Polyco, founded in 1979, has a long history of innovation. The company’s first products were rubber gloves for industrial use, but they quickly spotted opportunities in the retail market. The company’s executives saw how increased health and safety requirements could lead to a rapid expansion in the market for personal protective equipment (PPE) for professionals. It positioned itself at the forefront of the PPE industry, developing a brand known for its quality, service and prompt delivery.
Back in 2012, the Polyco founders wanted to release some equity. Managing Director Neil Wilson, who had recently joined the company, was part of a team that approached private equity and trade buyers to discuss options. “This would have achieved the founders’ main goal of releasing funds, but would have put another majority owner into the picture,” says Wilson.
After meeting the company’s management, Investec came up with a bespoke funding proposal. “They could see a route to let the entrepreneurs step back and retain a reduced equity stake, while giving the management a majority share of the business,” Wilson explains.

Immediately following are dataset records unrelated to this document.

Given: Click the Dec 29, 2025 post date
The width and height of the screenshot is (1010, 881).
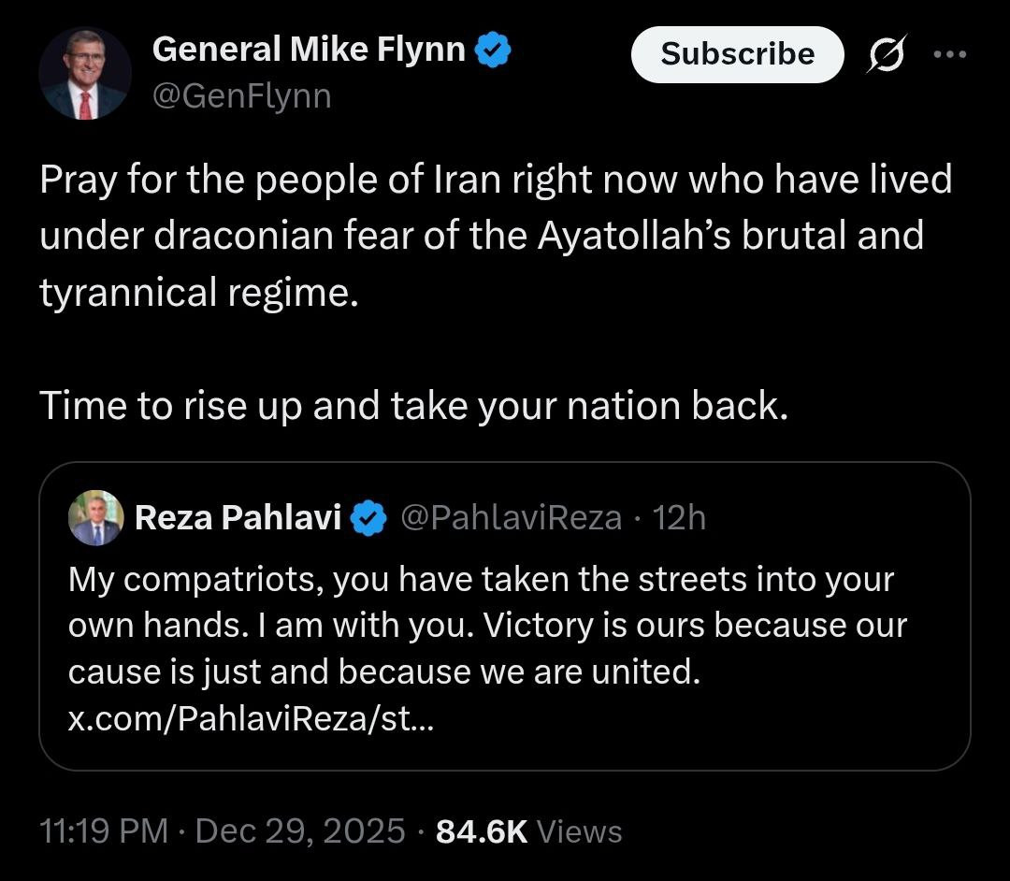Looking at the screenshot, I should pos(300,830).

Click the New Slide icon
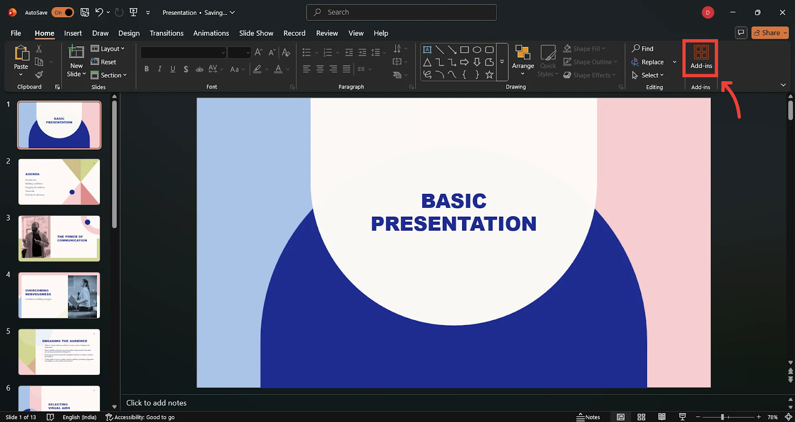(76, 52)
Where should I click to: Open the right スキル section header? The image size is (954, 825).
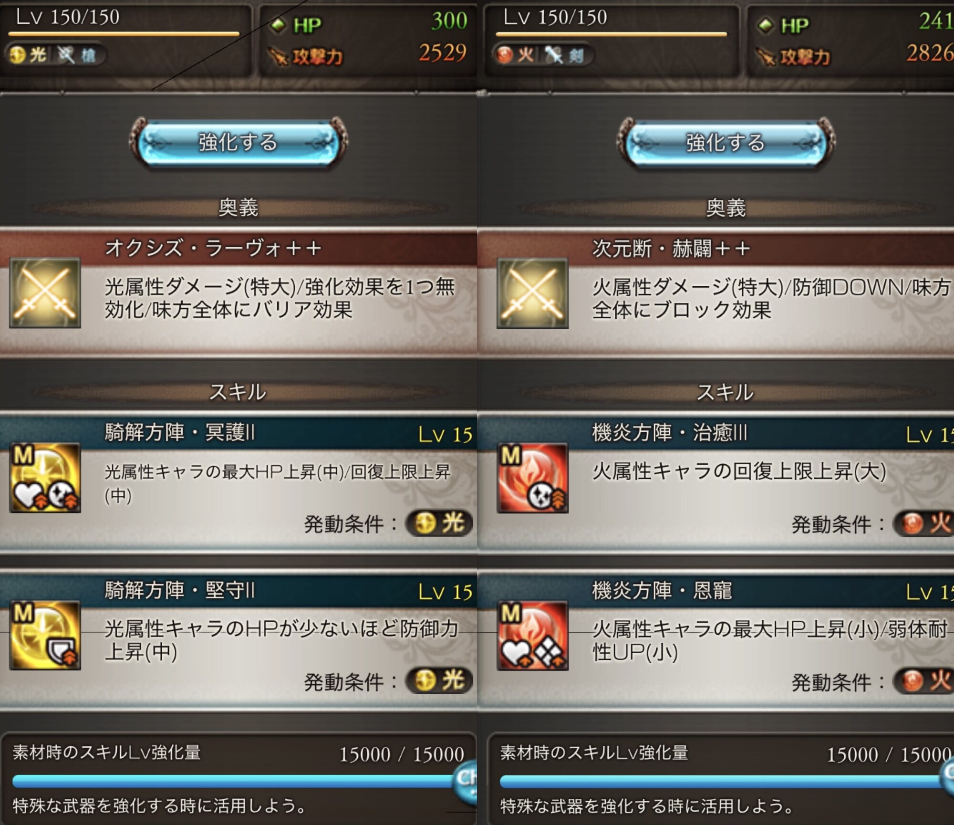(x=726, y=392)
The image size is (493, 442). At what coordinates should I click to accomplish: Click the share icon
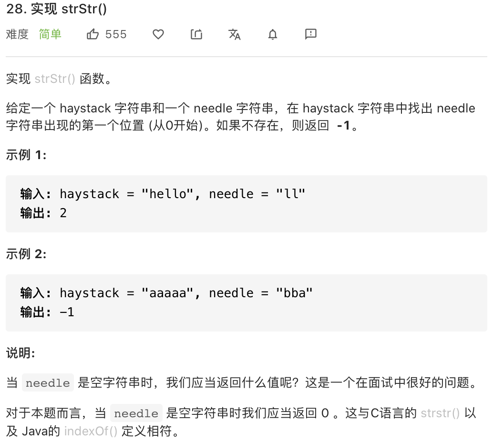pyautogui.click(x=196, y=34)
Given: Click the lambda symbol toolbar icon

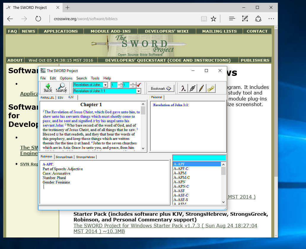Looking at the screenshot, I should coord(184,88).
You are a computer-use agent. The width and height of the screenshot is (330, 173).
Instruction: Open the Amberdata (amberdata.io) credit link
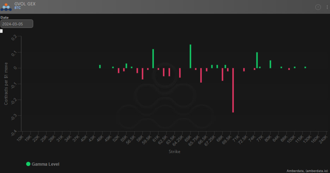(x=308, y=171)
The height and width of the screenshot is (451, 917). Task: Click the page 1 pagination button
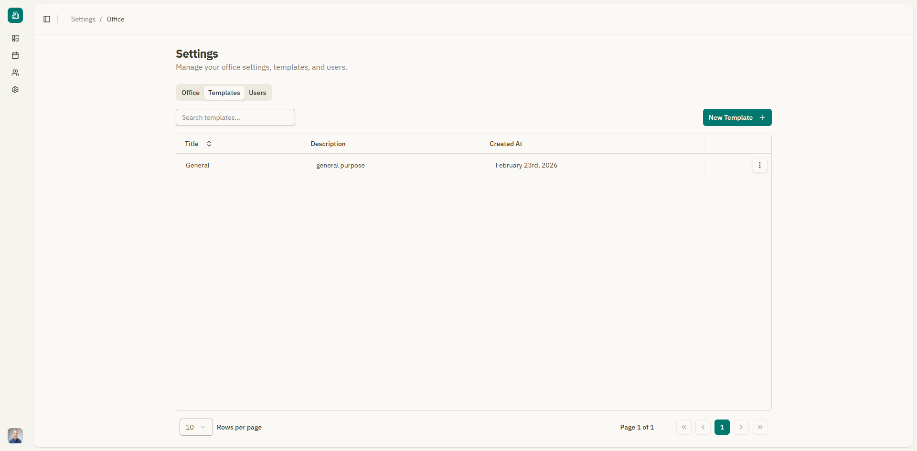(x=722, y=427)
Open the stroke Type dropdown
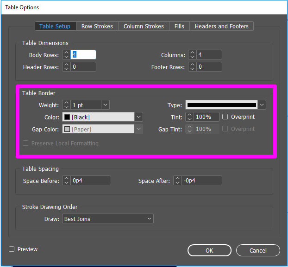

'We’ve been able to focus on strategic growth – on more game-changing areas that require more finance.'
“Our destiny was more in our own hands,” he adds. “It gave us control and the ability to take the decisions we wanted to make. The structure worked well for everybody and didn’t load us with too much amortising debt.”
The finance was a combination of an amortising cash flow term loan and asset-based revolvers against receivables and inventory – the latter was new to Wilson at the time. “Investec looks at our own key measures in the business, and monitors our performance against them – I was used to being assessed on the more traditional leverage and debt cover ratios. The whole deal was interesting, and worked very well for us.”
'Neil and his team are superb operators, so the mix of their management flair together with the benefit of still having input from founders was compelling.'
The deal worked so well that when Polyco decided it wanted to merge with Healthline in 2016, the team used the same type of structure, incorporating asset-based and cash flow lending – again with Investec. This meant that founders and management, could again retain 100% of the equity.
“Healthline was in the disposable personal protective equipment business and was a good fit for us,” says Wilson. “The combination of the two businesses created sourcing synergies, meaning we were able to strike better purchasing deals. The two businesses had few common customers. That means we’ve expanded our sales base to include end-users – such as dentists, vets and care home groups – as well as distributors.
This is important as it gives us an alternative route into certain markets.” The financing has given management the headroom to invest in new areas. “Because the Investec approach was to use revolving asset-based loans, the cash flow loan element had a lower amortisation profile than traditional debt and an absence of a bullet repayment,” says Wilson.
“This means we’ve been able to focus on strategic growth – on more game-changing areas that require more finance. The structure we’ve put in place and the relationship we’ve built with Investec means they are happy to support fundraising for our acquisitions through debt. They’ve been very supportive when we’ve asked for additional headroom or for debt financing to make investments, and this gives us confidence to proceed with exciting new plans.
Four decades on, and the company’s quest for innovation continues to fuel its expansion, as managing director Neil Wilson explains. “We’re looking into a potential acquisition that we feel could disrupt the way that disposable gloves are made everywhere,” he says. And it’s Investec, again, that the team are turning to for funding.
'We gained control and the ability to take the decisions we wanted to make.'
“The key to these sort of structures is having the right team in place to drive the business forward,” explains James Cullen of Investec. “Neil and his team are superb operators, so the mix of their management flair together with the benefit of still having input from founders was compelling.
“We crafted a debt structure that meant founders could strategically diversify significant wealth, whilst at the same time giving the wider shareholder team firepower to continue the value creation journey. Our ability to blend meaningful non-amortising revolvers into the debt structure meant that we minimised amortisation pressure as well as supporting ongoing working capital for growth and seasonality.”